Gli esami per i livelli di Pfas nel sangue – ha informato la Regione Veneto – potranno essere effettuati, volontariamente, presso il laboratorio autorizzato di Arpav in regime di compartecipazione della spesa, entro 90 giorni dall’adozione della deliberazione, tempo necessario all’adeguamento dei flussi informativi e alla definizione delle misure organizzative.
“La tariffa astrattamente applicabile a questa prestazione – ancora dalla Regione – è Determinazione sostanze organiche fluorurate (PFAS), codice 4.2.00.115, costo: 130 euro, di cui al tariffario Arpav, approvato con D.G.R. n. 46 del 25/1/2022. Tuttavia gli interessati potranno usufruire delle prestazioni in regime di compartecipazione alla spesa ad una tariffa calmierata di 90 euro (per maggiori informazioni la deliberazione n. 1752 del 30 dicembre 2022 sarà visionabile nel Bollettino ufficiale del prossimo venerdì 13 gennaio).
Laddove gli esiti dei dosaggi effettuati volontariamente dai cittadini rilevino valori sierici di PFAS superiori ai limiti di riferimento già stabiliti con D.G.R. n. 2133/2022 gli interessati potranno effettuare gratuitamente gli esami ematochimici previsti dalle disposizioni contenute nella medesima deliberazione. Per coloro che dovessero presentare valori significativi di bioaccumulo di PFAS ed esami ematochimici con valori alterati, essi potranno eseguire gratuitamente attraverso il medico di medicina generale il programma di presa in carico sanitaria, come previsto dalle disposizioni contenute nelle deliberazioni della Giunta Regionale n. 2133 del 23 dicembre 2016 e n. 691 del 21 maggio 2018″.
Le associazioni interessate alla vicenda dei Pfas aggiungono: “Chiediamo inoltre chiarimenti rispetto al termine dei 90 giorni laddove si scrive che l’effettuazione dei dosaggi ematici sarà possibile per 90 giorni dall’adozione del provvedimento, quando invece è più verosimile che il servizio sarà operativo a partire da 90 giorni dopo la pubblicazione della delibera stessa.

Materiale fornito:
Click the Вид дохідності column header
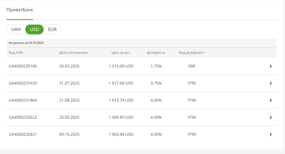The width and height of the screenshot is (285, 154). (191, 53)
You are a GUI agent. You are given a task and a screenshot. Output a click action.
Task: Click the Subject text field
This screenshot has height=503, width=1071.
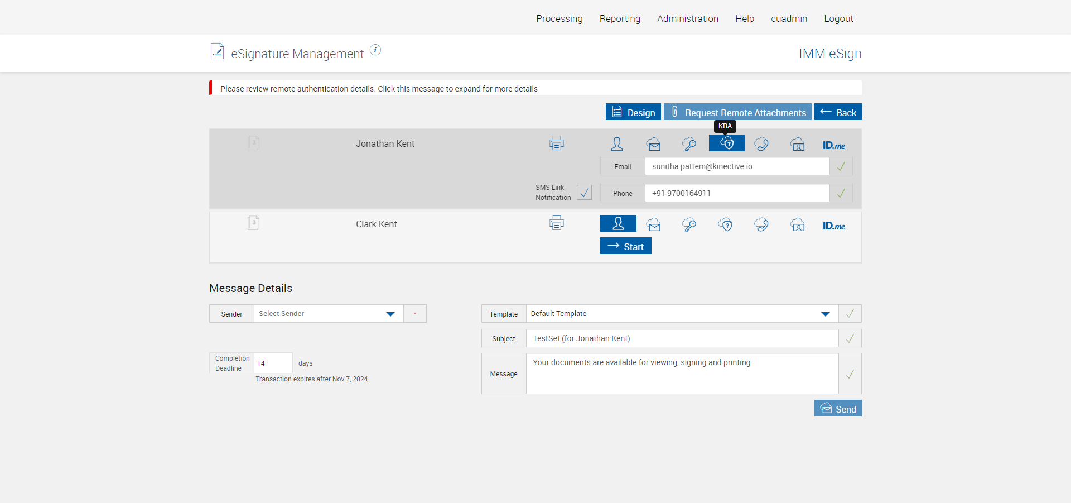682,338
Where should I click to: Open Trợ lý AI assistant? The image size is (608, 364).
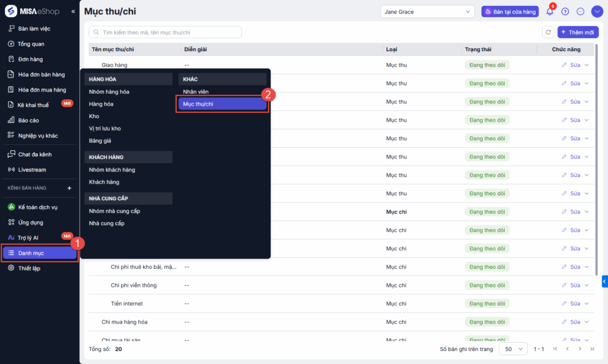click(x=28, y=238)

Consegna A:
Rispondi alle domande seguenti usando soltanto il testo sugli esami PFAS:
(i) Qual è la tariffa calmierata che gli interessati pagano in regime di compartecipazione alla spesa?
(ii) Attraverso chi si può eseguire gratuitamente il programma di presa in carico sanitaria?
(iii) Chi chiede chiarimenti sul termine dei 90 giorni?
Consegna B: Traduci in inglese la frase seguente del testo sugli esami PFAS: "Gli esami per i livelli di Pfas nel sangue – ha informato la Regione Veneto – potranno essere effettuati, volontariamente, presso il laboratorio autorizzato di Arpav in regime di compartecipazione della spesa, entro 90 giorni dall’adozione della deliberazione, tempo necessario all’adeguamento dei flussi informativi e alla definizione delle misure organizzative."
Consegna C: Per favore, riprendi il testo sugli esami PFAS e proseguilo a partire dall'ultima frase riportata.

Risposta scritta A:
(i) 90 euro.
(ii) Attraverso il medico di medicina generale.
(iii) Le associazioni interessate alla vicenda dei Pfas.

Risposta scritta B: Tests for PFAS levels in the blood – the Veneto Region reported – can be carried out, on a voluntary basis, at Arpav's authorized laboratory under a cost-sharing arrangement, within 90 days of the adoption of the resolution, the time needed to adapt the information flows and define the organizational measures.

Risposta scritta C:
Rispetto a quanto affermato nella delibera sul tema dell’acqua erogata dal servizio acquedottistico in zona arancione vogliamo infine ricordare che:
– Nei Comuni di Arzignano, Montecchio, Chiampo, Montorso da molti anni viene erogata acqua con decine di nanogrammi di PFAS per litro. Sebbene non vengano superati i valori di performance fissati dalla Regione per le acque destinate al consumo umano, ricordiamo che i PFAS sono sostanze bioaccumulabili e che i suddetti valori di performance non garantiscono alcuna sicurezza per la salute dei cittadini e non hanno riscontro né nei limiti proposti da EFSA (Autorità Europea per la Salute Alimentare) né dalla EPA (Agenzia per la Protezione dell’Ambiente degli Usa).
Infatti all’estero, e più precisamente in Danimarca, nel giugno 2021 sono stati ristretti i limiti per l’acqua potabile a 2 nanogrammi/litro come sommatoria di 4 PFAS. Siamo molto lontani dai 390 nanogrammi ammessi in Regione Veneto come somma di Pfas e 90 nanogrammi ammessi per la somma di solamente due PFAS (PFOS e PFOA).
– Nei Comuni di Vicenza e limitrofi fino al 2013 una parte dell’acqua erogata veniva attinta al pozzo Scaligeri. Questo pozzo è stato chiuso tempestivamente nel 2013 a causa degli altissimi livelli di PFAS rilevati. Ne consegue che anche questi cittadini sono stati esposti a valori sconosciuti, ma potenzialmente e verosimilmente elevati, di contaminazione.
Pur nella soddisfazione di assistere a questa apertura istituzionale – concludono le associazioni -, ci aspettiamo che a breve la Regione apporti le opportune modifiche rispetto a quanto espresso nella succitata delibera e la adegui a una democratica modalità di effettuazione delle analisi e di esercizio di un diritto di tutta la cittadinanza del Veneto”.